It's a game in which I went to see a companion’s family to have a wee ol’ chat, only for them to piss me off; so I did what every intergalactic badass does, and that’s kill them. Other games would not foresee this as a logical or even possible (read, sane) outcome to this situation, but that’s how I wanted it to play out. And Obsidian accounted for it as a possibility. Heck, they even wrote fully-voiced dialogue for it. Let’s be clear here, this isn’t really a viable or sensible choice in the game. It’s not part of a quest. It’s just a choice and consequence that exists in the game. That’s the thing with The Outer Worlds - everything is a choice, everything matters. And most things have a consequence. We don’t want to say all, as that’s actually impossible to test.


Pest control, Monarch-style.

Set in an alternate reality where megacorporations rule the roost, The Outer Worlds sees you jump into the space boots of an unknown, fully-customisable protagonist who's been lost, floating through space for decades in cryosleep on a ship ironically known as Hope. Your job when you're awoken? Well, that’s up to you, to be completely honest. Do you want to grass up the mad scientist that helped you wake up and take the cash for doing so? You can. Do you want to unite the human outposts and become the hero of the people? You can do that too. Want to be a gun-for-hire? Yup, that’s a possibility. Want to be a corporate lackey? Great, go ahead. Want to kill everyone that you come across? Sure, you can do that too.

However, the ultimate goal is to save your former shipmates stuck in suspended animation, by trekking around Halcyon, from the wild west-esque planet of Monarch, to the dazzling, neon-soaked, Groundbreaker space station, just doing your thing. Whatever you decide that thing may be.
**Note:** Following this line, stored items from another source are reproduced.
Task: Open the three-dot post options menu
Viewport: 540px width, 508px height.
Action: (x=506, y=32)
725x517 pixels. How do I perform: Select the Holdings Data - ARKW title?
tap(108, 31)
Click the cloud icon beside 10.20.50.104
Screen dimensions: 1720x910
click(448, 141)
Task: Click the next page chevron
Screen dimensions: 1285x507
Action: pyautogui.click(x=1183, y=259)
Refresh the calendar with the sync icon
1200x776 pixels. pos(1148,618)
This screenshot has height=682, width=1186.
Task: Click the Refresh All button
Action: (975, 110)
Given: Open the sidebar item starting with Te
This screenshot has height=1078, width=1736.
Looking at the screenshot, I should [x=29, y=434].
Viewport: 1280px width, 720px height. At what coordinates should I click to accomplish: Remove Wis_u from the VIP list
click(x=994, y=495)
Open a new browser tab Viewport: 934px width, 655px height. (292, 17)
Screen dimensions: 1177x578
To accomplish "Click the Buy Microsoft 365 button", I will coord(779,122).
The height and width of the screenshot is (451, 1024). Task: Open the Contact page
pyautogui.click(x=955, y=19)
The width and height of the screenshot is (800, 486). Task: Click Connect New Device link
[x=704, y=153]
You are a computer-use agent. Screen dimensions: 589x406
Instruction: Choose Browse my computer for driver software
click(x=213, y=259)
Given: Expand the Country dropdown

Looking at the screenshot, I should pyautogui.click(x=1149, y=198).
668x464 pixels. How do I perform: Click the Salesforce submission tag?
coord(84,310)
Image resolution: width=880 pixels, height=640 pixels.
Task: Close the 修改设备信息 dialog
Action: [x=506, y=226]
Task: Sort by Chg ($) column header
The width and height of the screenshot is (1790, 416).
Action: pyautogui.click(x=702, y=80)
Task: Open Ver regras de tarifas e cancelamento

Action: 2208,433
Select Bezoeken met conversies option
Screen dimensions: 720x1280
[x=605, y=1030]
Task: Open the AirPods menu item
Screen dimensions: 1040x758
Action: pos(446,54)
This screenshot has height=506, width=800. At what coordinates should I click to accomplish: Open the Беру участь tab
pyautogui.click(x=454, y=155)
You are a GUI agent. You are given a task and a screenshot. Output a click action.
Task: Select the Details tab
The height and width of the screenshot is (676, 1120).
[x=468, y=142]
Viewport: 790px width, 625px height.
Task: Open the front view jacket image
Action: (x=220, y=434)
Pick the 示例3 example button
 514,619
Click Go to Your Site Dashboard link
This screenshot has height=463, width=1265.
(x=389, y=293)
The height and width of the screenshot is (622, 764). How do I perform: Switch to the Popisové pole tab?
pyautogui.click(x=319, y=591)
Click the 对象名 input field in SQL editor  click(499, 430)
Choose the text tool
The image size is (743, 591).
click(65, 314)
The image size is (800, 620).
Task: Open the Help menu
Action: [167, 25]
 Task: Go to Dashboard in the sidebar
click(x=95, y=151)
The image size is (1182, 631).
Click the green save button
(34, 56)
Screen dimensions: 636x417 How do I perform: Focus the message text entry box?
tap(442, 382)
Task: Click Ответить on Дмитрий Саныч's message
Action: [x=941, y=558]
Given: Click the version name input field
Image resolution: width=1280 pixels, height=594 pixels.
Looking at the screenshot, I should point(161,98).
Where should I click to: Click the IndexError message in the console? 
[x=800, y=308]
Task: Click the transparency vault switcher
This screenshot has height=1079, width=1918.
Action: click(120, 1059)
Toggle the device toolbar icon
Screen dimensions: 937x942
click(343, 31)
It should come as no surprise when I say that the Fallout similarities are uncanny, especially as this is the same studio that brought you Fallout: New Vegas and the project’s two leads, Tim Cain and Leonard Boyarsky, worked on the original Fallout back in the day. Even the faction stuff from New Vegas is at The Outer Worlds’ core, as is the game’s take on Fallout’s VATS system known as TTD (the Tactical Time Dilation system, which slows down time but relies more on skill).

To say that The Outer Worlds is a Fallout clone would be unfair, but it’s certainly inspired by it. Obsidian's game also seems to have taken inspiration from BioWare’s action-RPG/space opera, Mass Effect, in that you get a ship, assemble a crew and attempt to save Halcyon from a whole host of interesting situations. It’s a Firefly fantasy, if ever there was one.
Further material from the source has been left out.